=== Task statement ===
Reproduce, word for word, the stretch from "In this analysis" through "RMSD and RMSF?" in the RMSD tutorial below.

=== Text block ===
In this analysis tutorial, you will learn how to use AMBER's cpptraj module to calculate the RMSD and RMSF of a system. You will learn the definitions of these terms and when and how to use them in your data analysis. Additionally, you will hone your python skills in generating files, running scripts, extracting data from files and plotting with matplotlib.

You may now have a trajectory from your simulations. In case you don’t, you can use the training data sets we have provided for you.

What are RMSD and RMSF?

RMSD: root mean square deviation

RMSD stands for root mean square deviation. RMSD is a numerical measurement representing the difference between two structures: a target structure and a reference. In molecular dynamics, we are interested in how structures and parts of structures change over time as compared to the starting point. For example, if a protein, over a course of a simulation, has a lid opening and closing motion (like pacman opening and closing his mouth), a plot of RMSD vs. time will indicate that with large RMSDs. RMSD is typically plotted vs. time.

RMSD can be used to identify large changes in protein structure as compared to the starting point. A leveling off or flattening of the RMSD curve can also indicate that the protein has equilibrated.

=== Extracted entries ===
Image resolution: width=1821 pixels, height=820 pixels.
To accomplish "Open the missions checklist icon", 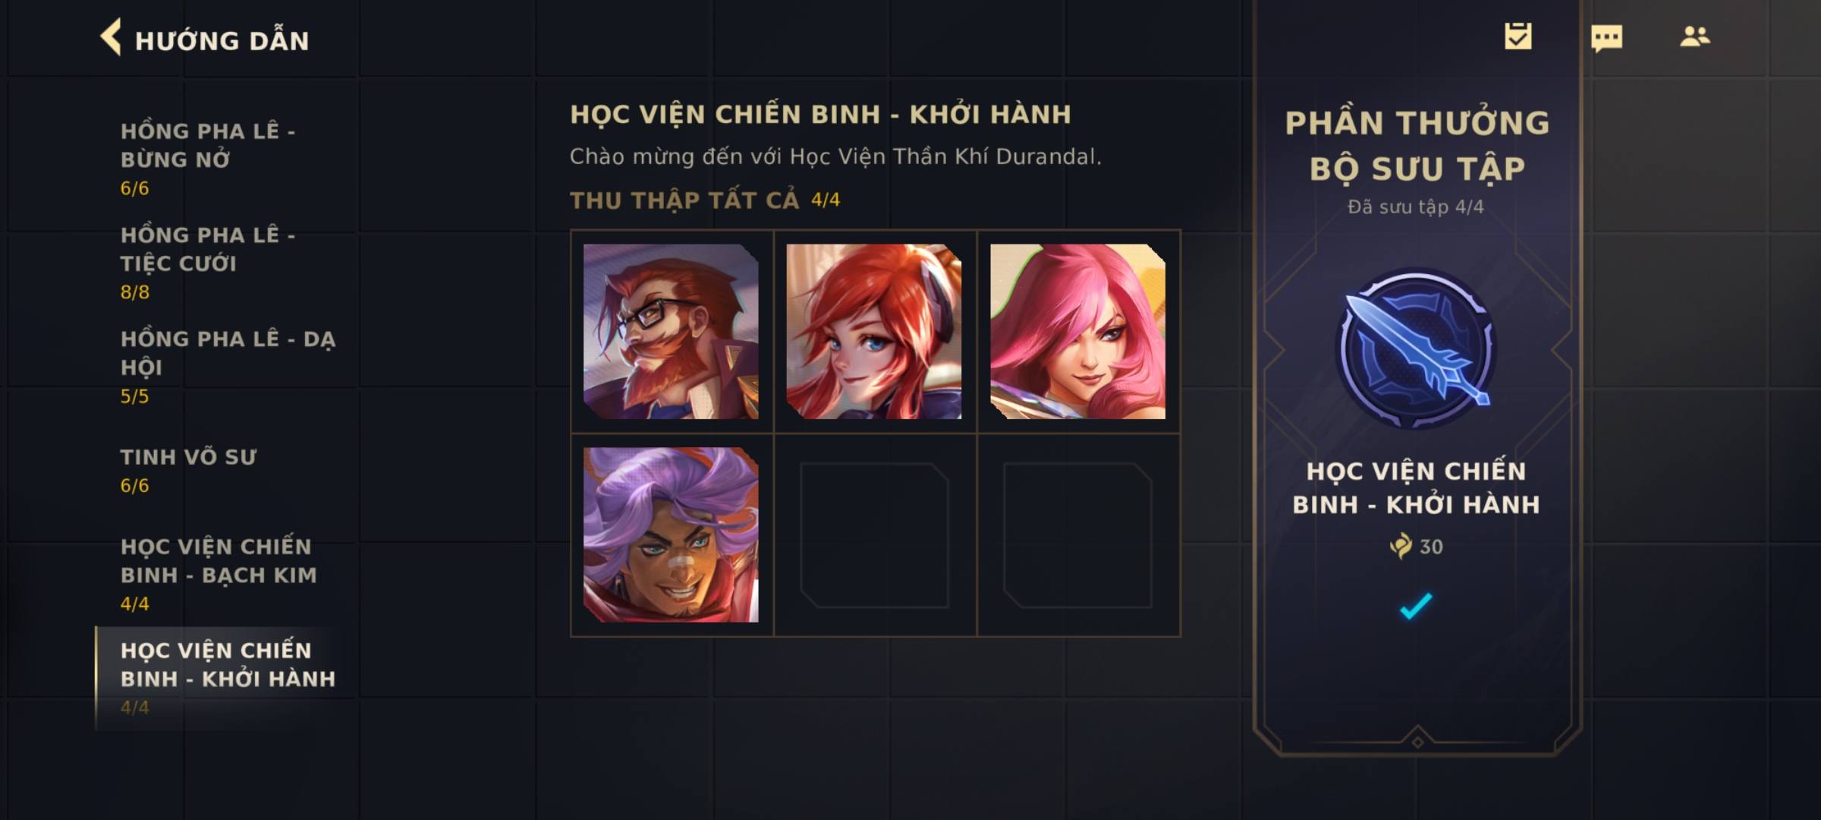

...

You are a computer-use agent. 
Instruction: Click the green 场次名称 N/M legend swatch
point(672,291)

=== Answer to the exercise ===
In this analysis tutorial, you will learn how to use AMBER's cpptraj module to calculate the RMSD and RMSF of a system. You will learn the definitions of these terms and when and how to use them in your data analysis. Additionally, you will hone your python skills in generating files, running scripts, extracting data from files and plotting with matplotlib.

You may now have a trajectory from your simulations. In case you don’t, you can use the training data sets we have provided for you.

What are RMSD and RMSF?